Gratitude makes a full circle with a 'thank you' from Presbyterian Hospice.

Revathi A-Davidson

“When I think about Presbyterian, I feel such pride,” Revathi A-Davidson, said. A-Davidson served Presbyterian Healthcare Services as an employee for 33 years.

“Presbyterian has given me many opportunities and I wanted to give back,” she said. Under the guidance of then Foundation Development Director Vicki Macaulay, she created an endowment in 2012 to support the Presbyterian Employee CareFund.

“I would like the CareFund to continue,” she said. “I want future employees, even ones I don’t know, to have security in an emergency,” Revathi added. The Employee CareFund provides for the emergency needs of employees who find themselves facing an unexpected or catastrophic financial hardship. In the past employees who have suffered losses from such environmental disasters as hurricanes, floods and fires have received assistance for relocation, rent, utilities and the like. “Last year the CareFund allocated more than $128,039.00 to Presbyterian employees,” Diane Lopez, Director of Foundation Employee Annual Giving, said.

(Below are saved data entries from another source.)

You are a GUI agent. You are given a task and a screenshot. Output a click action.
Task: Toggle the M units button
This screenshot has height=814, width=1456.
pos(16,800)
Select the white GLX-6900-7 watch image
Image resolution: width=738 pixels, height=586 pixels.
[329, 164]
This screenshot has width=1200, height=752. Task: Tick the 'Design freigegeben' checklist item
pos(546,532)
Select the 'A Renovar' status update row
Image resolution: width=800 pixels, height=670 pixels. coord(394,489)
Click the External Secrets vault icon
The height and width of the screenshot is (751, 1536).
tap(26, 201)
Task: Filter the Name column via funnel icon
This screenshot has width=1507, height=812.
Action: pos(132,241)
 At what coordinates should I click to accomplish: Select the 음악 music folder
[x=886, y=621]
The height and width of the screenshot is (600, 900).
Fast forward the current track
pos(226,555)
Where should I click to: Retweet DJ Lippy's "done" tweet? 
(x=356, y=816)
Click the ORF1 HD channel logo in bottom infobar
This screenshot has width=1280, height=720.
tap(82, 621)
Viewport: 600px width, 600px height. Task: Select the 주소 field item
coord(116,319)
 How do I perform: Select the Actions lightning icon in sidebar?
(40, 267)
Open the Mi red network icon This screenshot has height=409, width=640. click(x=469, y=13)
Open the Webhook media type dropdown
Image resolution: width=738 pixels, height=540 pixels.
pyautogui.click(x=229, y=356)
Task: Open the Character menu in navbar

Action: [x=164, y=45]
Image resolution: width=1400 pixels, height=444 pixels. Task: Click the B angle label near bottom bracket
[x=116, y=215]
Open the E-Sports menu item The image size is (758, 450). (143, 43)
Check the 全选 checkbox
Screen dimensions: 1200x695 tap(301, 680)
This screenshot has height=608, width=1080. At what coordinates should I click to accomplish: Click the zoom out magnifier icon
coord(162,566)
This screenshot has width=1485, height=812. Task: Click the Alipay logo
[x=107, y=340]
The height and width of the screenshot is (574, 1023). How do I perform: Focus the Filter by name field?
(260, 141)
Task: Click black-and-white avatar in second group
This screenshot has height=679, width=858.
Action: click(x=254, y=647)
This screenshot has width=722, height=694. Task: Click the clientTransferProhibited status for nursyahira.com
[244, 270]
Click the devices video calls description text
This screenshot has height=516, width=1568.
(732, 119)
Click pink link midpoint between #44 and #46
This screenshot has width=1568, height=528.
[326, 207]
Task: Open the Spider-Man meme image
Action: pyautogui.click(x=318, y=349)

“At Presbyterian, it’s all about the people and relationships and it’s what keeps me grounded,” A-Davidson added. In fact, Presbyterian employees in addition to dollars often donate unused Paid-Time-Off to this fund.

Revathi is no stranger to philanthropy. Her husband established two endowments at UNM’s Zimmerman Library in the area of Latin American studies and programs. From India herself, A-Davidson says, “To me one of the most outstanding things about the United States is the spirit of volunteering and philanthropy. People are motivated to give of their time, energy, skills and money once they’ve taken care of themselves.”

The Scott Family

For the fifth consecutive year, local Halloween retailer Spirit Halloween has demonstrated the true spirit of giving—raising funds through their Halloween sales to donate directly to The Children's Center at Presbyterian. This year, though, Rob and Noreen Scott and their son Chris were thrilled when their fundraising efforts took a "quantum leap"...raising more than $42,000 through a full-out effort to capture the true spirit of the season.

The Scotts--who own a total of 15 stores in four states, including three stores in Albuquerque-have raised and donated a total of more than $114,000 for The Children's Center at Presbyterian since becoming involved in this unique fundraising initiative back in 2008. The program is part of Spirit Halloween's national "Spirit of Children" program-created to "bring fun and funding to children at Halloween and all year long" and which helps to make hospitals less scary for kids and their families by providing fun during Halloween for children who might otherwise miss out on the joy of the holiday.

In addition to raising money, the Scotts and Spirit Halloween also sponsor and host a Halloween party for hospitalized children at Rachel's Courtyard each year. The party enables children and their families to experience the joy of Halloween together despite being hospitalized--with Spirit Halloween providing everything from costumes, to decorations and candy a room full of volunteers from their stores eager to bring Halloween, and smiles, to the faces of children spending the holiday in the hospital.

"Seeing the joy in the faces of children is what the Spirit of Children program is all about," says Rob Scott. "We couldn't be more thrilled to be bringing both funds, and fun, to the Presbyterian Children's Center, and are so happy to be giving back to the community and showing the true spirit of giving in this special way."